This new publication is my second brush with the realm of glamour magazines in my career. It’s a letter again and not a research article, but I’ll take it.
Blog readers and maybe some of my Twitter followers might recognize the arguments. They are the same ones I made in this blog post previously. Somewhere along the way, I found myself referencing it in tweets that I thought, “Maybe I can bring this to a wider audience.” More people read the glamour magazines than my blog. I chose to try for Science because it seemed to me that GRE discussions were most relevant to the US.

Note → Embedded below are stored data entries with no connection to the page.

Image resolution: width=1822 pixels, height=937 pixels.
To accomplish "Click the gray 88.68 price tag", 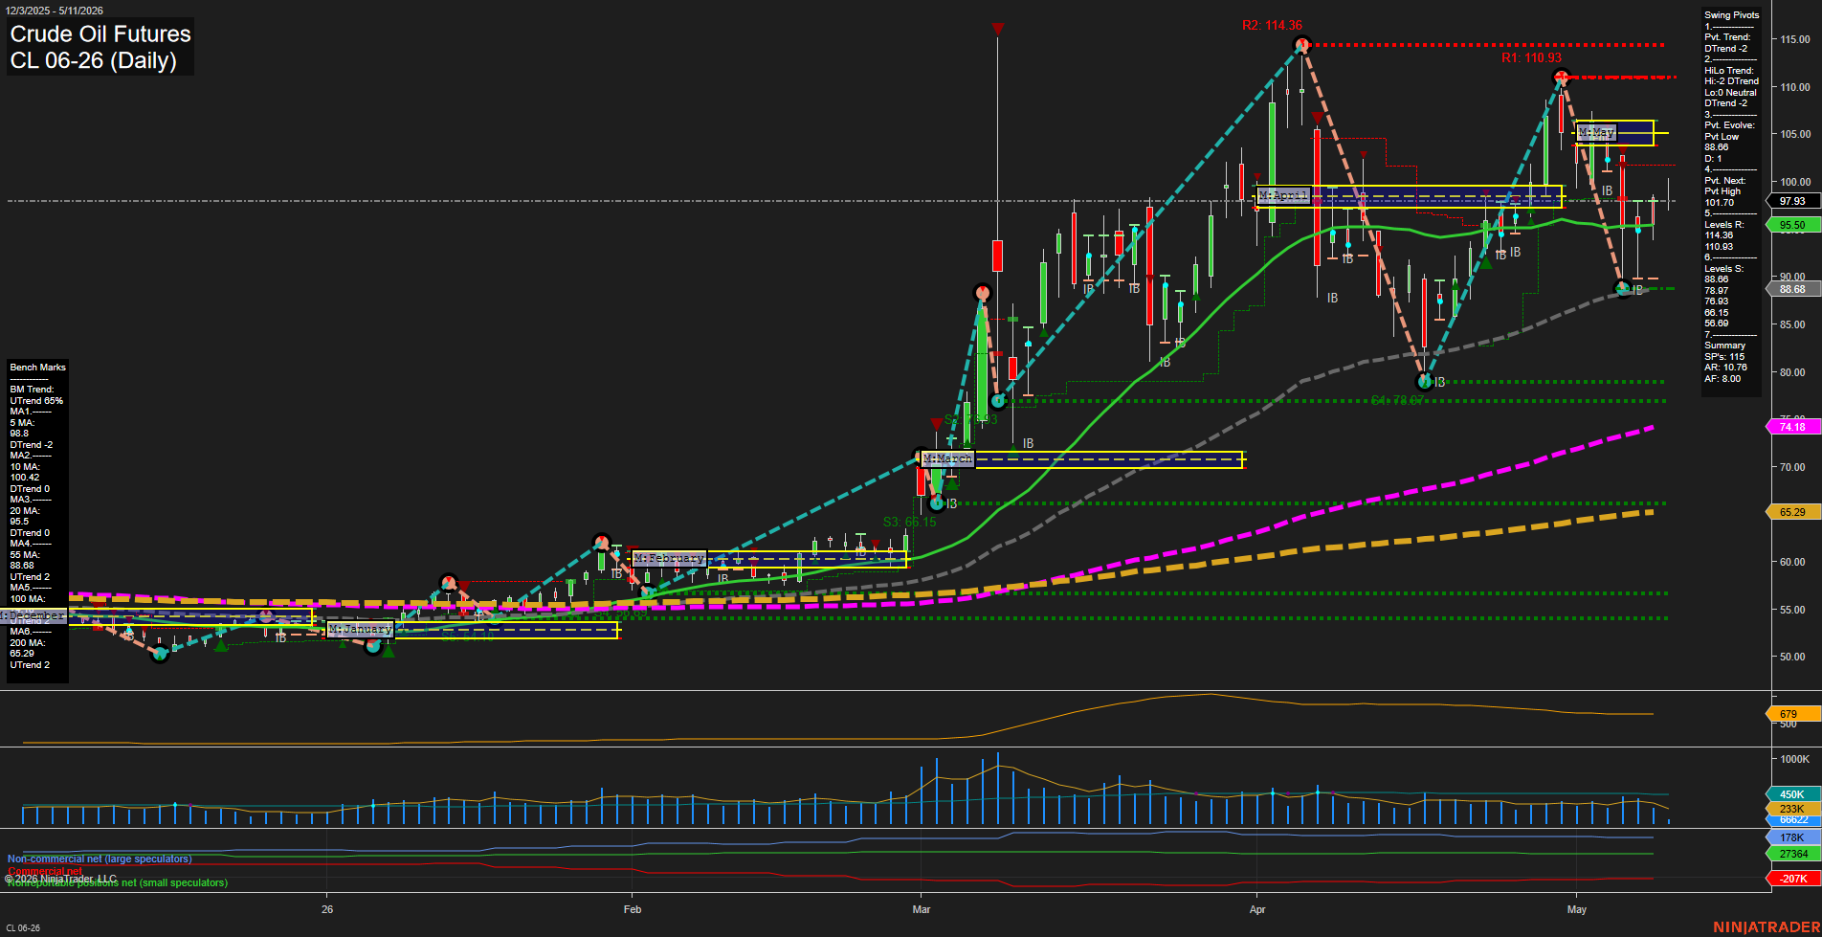I will 1792,289.
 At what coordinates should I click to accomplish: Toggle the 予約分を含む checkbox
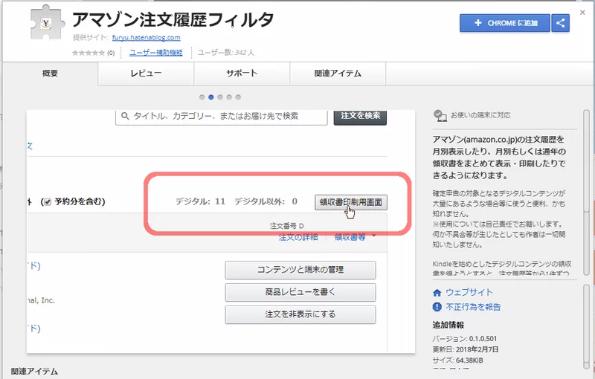(x=46, y=201)
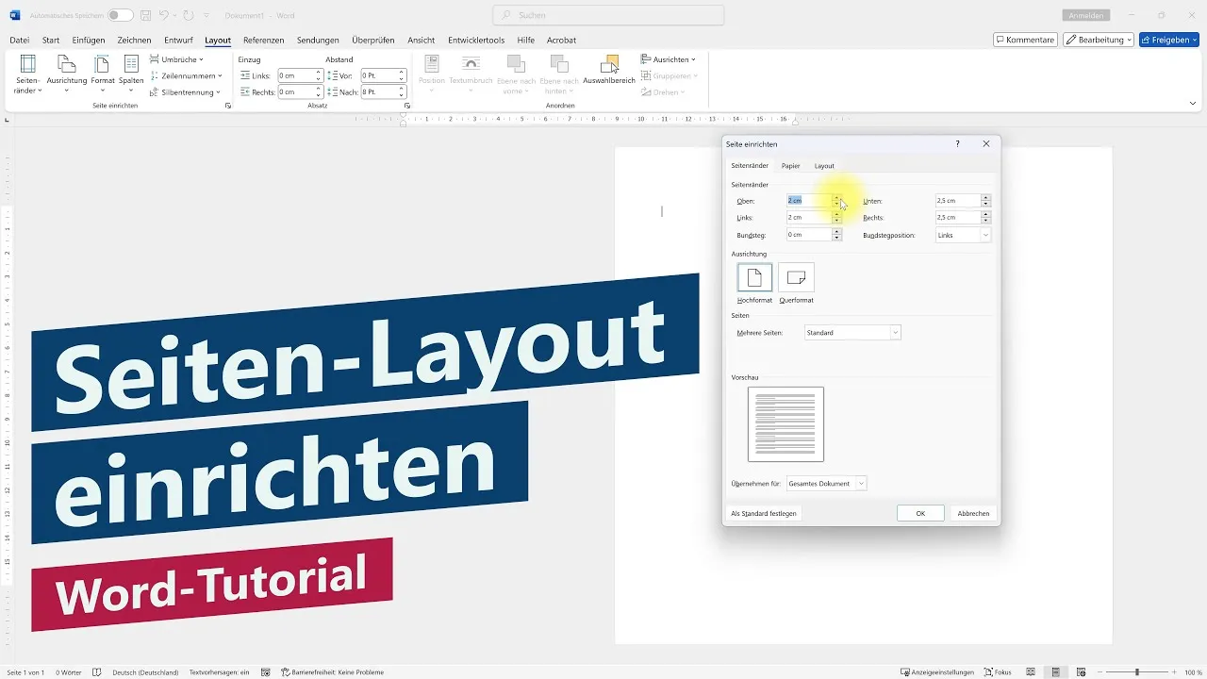Click the Silbentrennung icon

coord(186,91)
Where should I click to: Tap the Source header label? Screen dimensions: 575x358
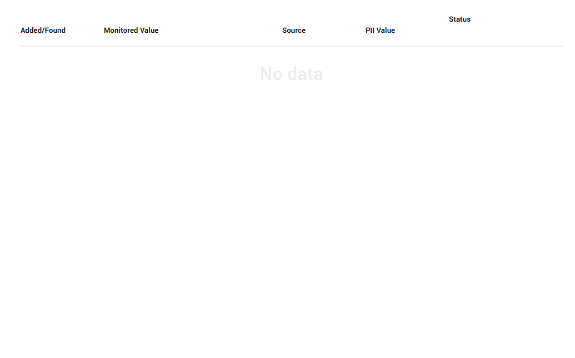(x=293, y=31)
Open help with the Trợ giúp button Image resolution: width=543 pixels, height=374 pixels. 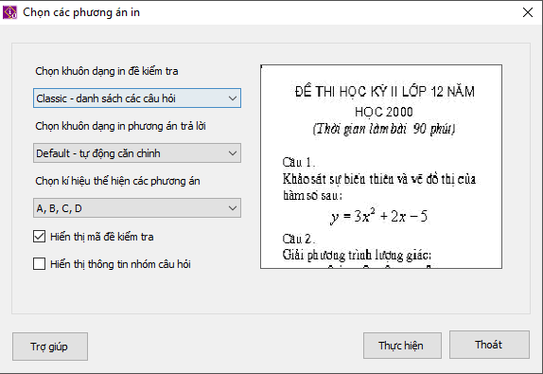coord(50,347)
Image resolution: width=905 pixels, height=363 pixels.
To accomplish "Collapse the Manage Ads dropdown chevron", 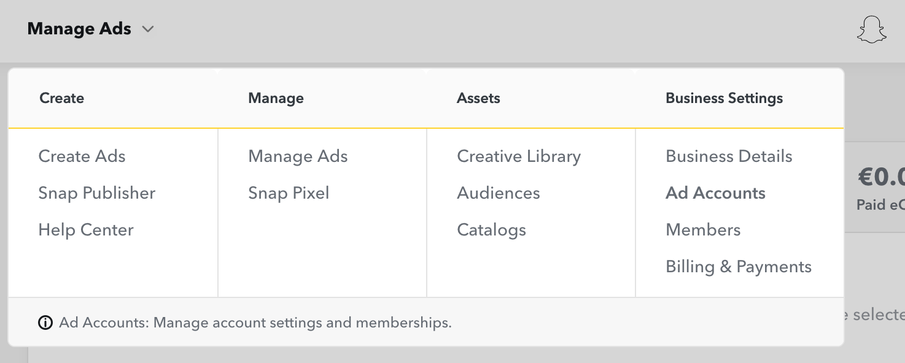I will (x=148, y=29).
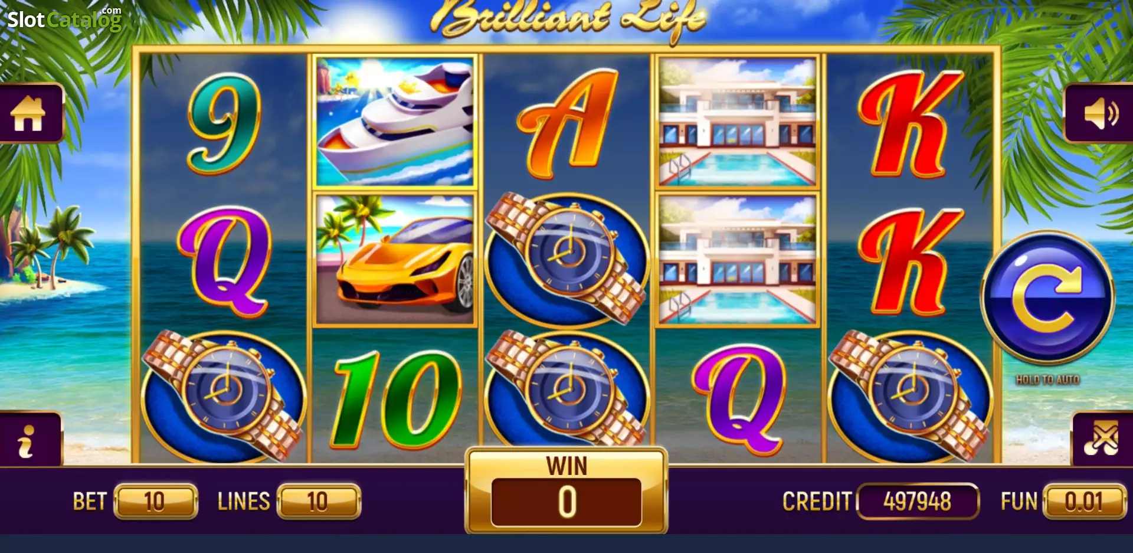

While the letter is short, it actually expanded from what I originally submitted. Letters editor Jennifer Sills pushed me to expand the last paragraph to include a few sentences about possible solutions. This was a good push, and the letter is better because of it. I’ll quote Clay Shirky again (emphasis added):
(W)hat are the parent professions needed around writing? Publishing isn’t one of them. Editing, we need, desperately.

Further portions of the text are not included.